The initial scientific application of the SEAMONSTER sensor web is to monitor climate
change impacts of glaciated watersheds in Southeast Alaska. Melting glaciers are
dominating the biogeochemistry of watersheds and as the glaciers disappear, this
influence will diminish. By monitoring these watersheds using a sensor web, we are
improving knowledge regarding impacts of climate change.
INTRODUCTION
Impacts of climate change are especially pronounced in the polar regions of the
planet (ACIA, 2005). Because these areas are less accessible to the majority of the
population, the regions are historically less well studied. Additionally, public awareness
of the impacts of climate change in the polar-regions is often lacking. One important
aspect of climate change impacts is on the cryosphere, or frozen water regions of the
world. By understanding the changes of glaciers in more equatorial regions of the poles,
we provide insight into the potential responses of the large masses of ice (e.g. Greenland,
Antarctica)
Deploying a large number of sensors or utilizing satellite remote sensing is the
present technology for environmental remote sensing over a large geographical region.
NASA and other groups are exploring the concept of a sensor web. A NASA Earth
Science Technology Office Advanced Information Systems Technology workshop on
Sensor Webs developed the definition:
“A sensor web is a coherent set of heterogeneous, loosely-coupled,
distributed nodes, interconnected by a communications fabric that can
collectively behave as a single dynamically adaptive and reconfigurable
observing system.
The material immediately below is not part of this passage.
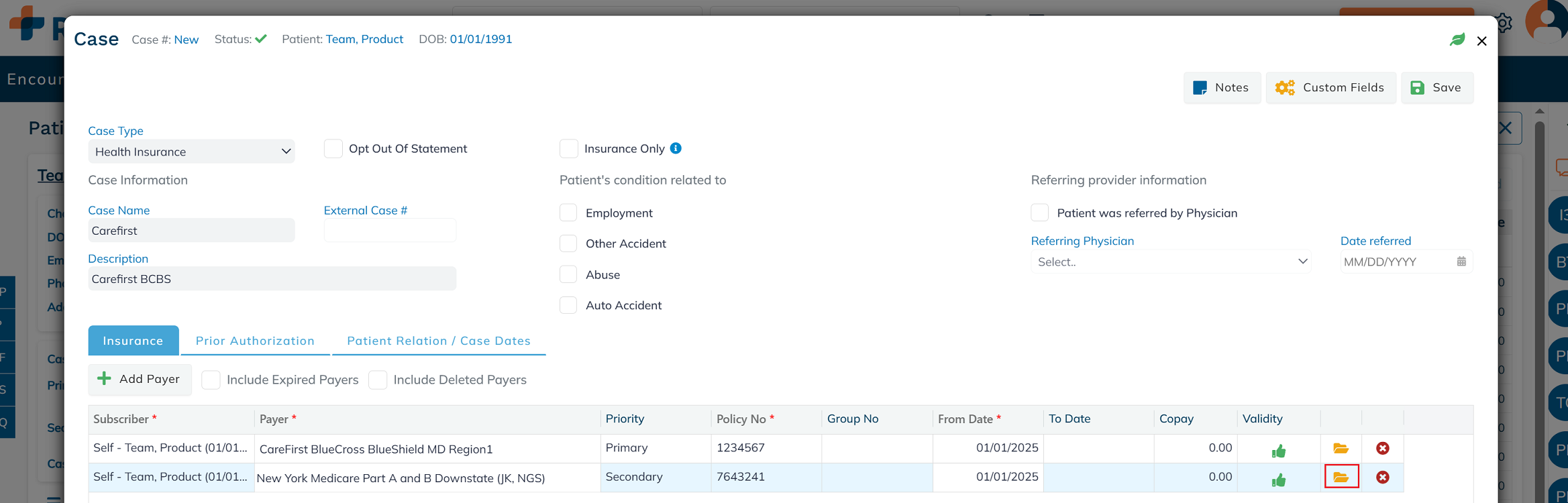Screen dimensions: 1568x503
Task: Delete the CareFirst BlueCross payer row
Action: tap(1382, 449)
The Nodes in a sensor web interoperate with common
standards and services. Sensor webs can be layered or linked together.”
(AIST, 2007)
The critical difference between a sensor web and a sensor network is the
communication and semi-autonomous operation (and reconfiguration) of the
heterogenous nodes. We report on the SEAMONSTER project which implements sensor
web technology in Southeast Alaska and provides a specific example of the difference
between a sensor network and a sensor web. The communication and reconfiguration
aspects of a sensor web are described in more detail by AIST (2007) and Delin (2005).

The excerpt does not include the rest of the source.